Neighbors in Gorham, a town of 16,000 residents, also expressed shock that the house with the swing set outside had been home for years to one of Massachusetts' most-wanted fugitives.
"Everybody's quite amazed at what took place here," said Keith Meggison, who has lived for 28 years on South Street, four houses down and across the street from the Irvings. "It was kinda strange that nobody picked up on this."
The Irvings apparently did take pains to keep out of the public eye. "Their windows were always closed; they always had sheets over their windows," said neighbor Alyssa Lurvey. "They kept to themselves so much that we never saw them, we never knew who they were."

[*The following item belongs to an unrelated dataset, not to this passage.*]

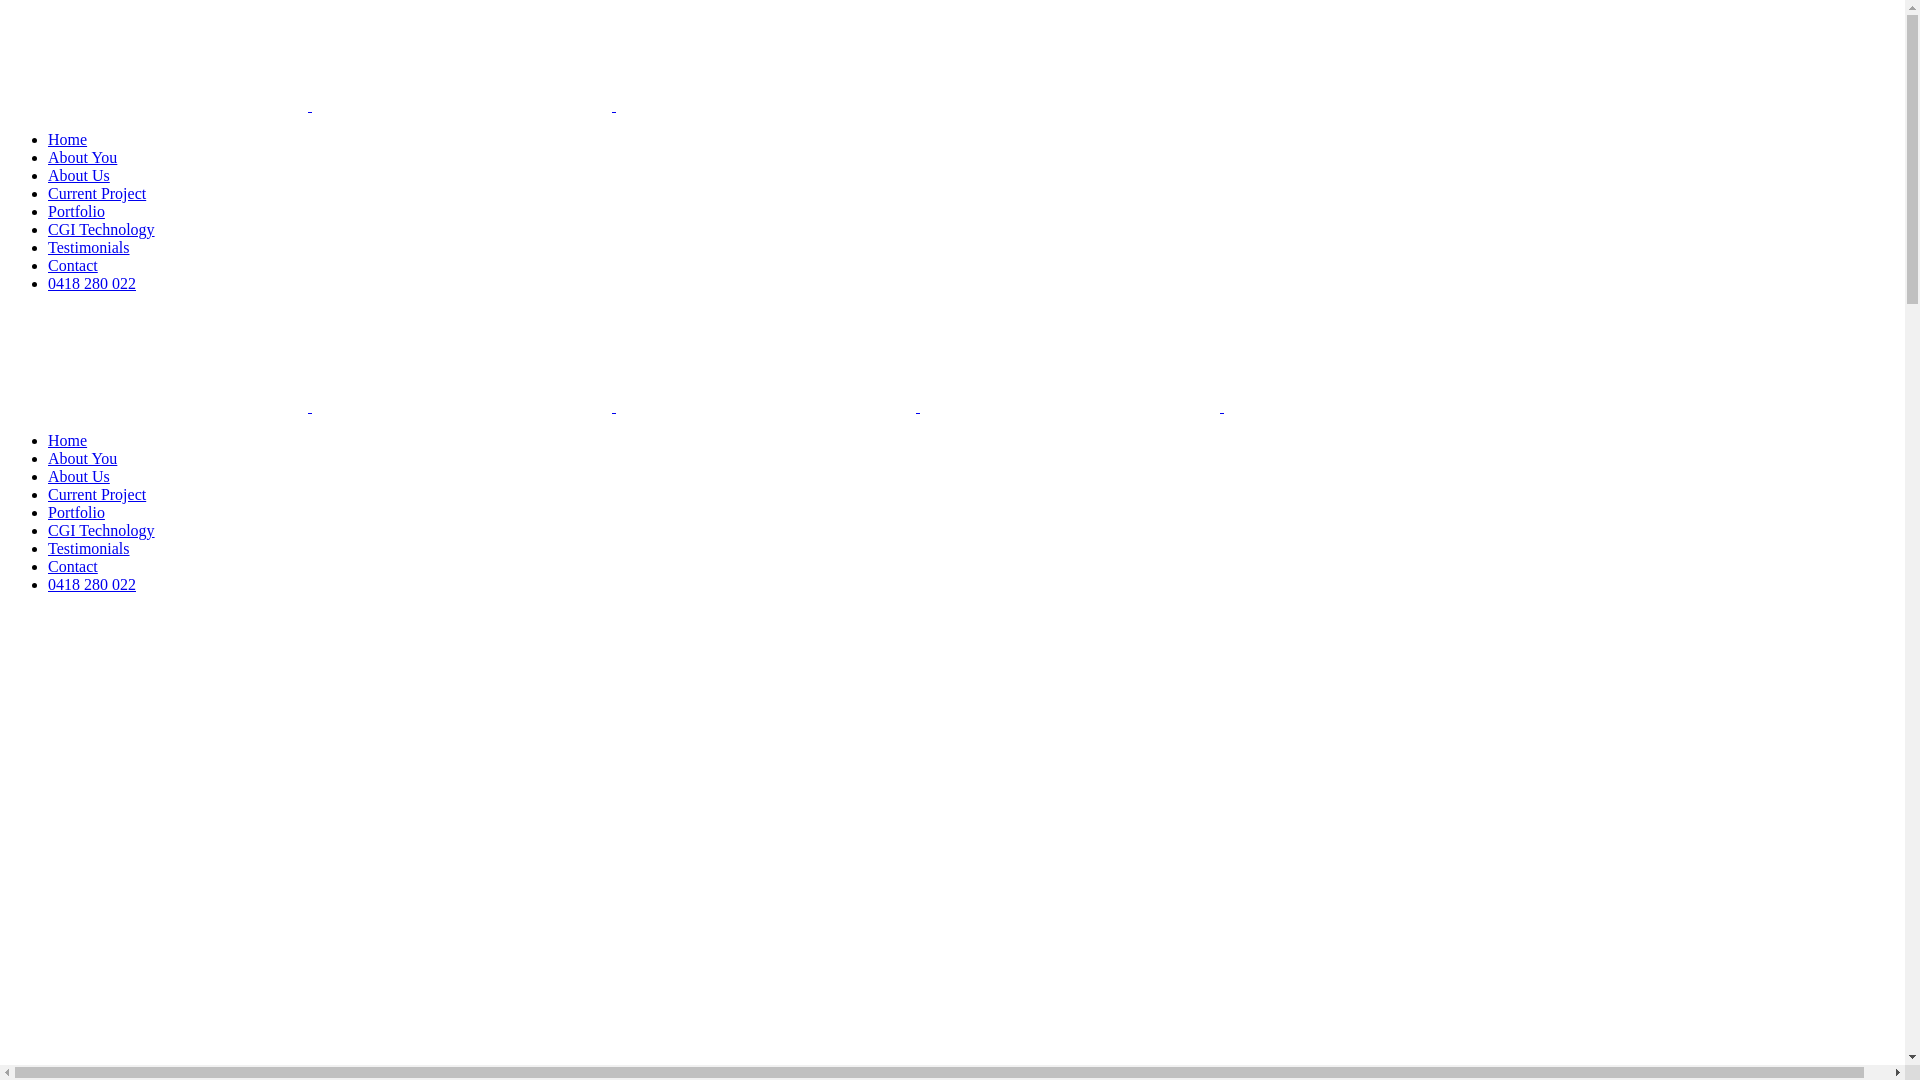 This screenshot has height=1080, width=1920. Describe the element at coordinates (97, 194) in the screenshot. I see `Current Project` at that location.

"He was always pleasant and nice," neighbor Patricia Dixon said. "You never know who's living next door, I guess."
"We really are just starting to understand and know who this guy is," Maine State Police Lt. Walter Grzyb said. "They're going to want to know everything about him that has happened since 1978."
Police said they are planning to see whether they can link Irving to any unsolved rapes in the area. His house, on a main street into town, is about a quarter-mile away from three public schools and less than a mile from the University of Southern Maine. Some 60% of the 1,200 students who live on campus are women, a school spokesman said.
Dickson said she plans to visit her former friend in prison to ask him about his transformation 34 years ago: "What happened to you? What were you thinking? How did you get so angry?" she said she will ask.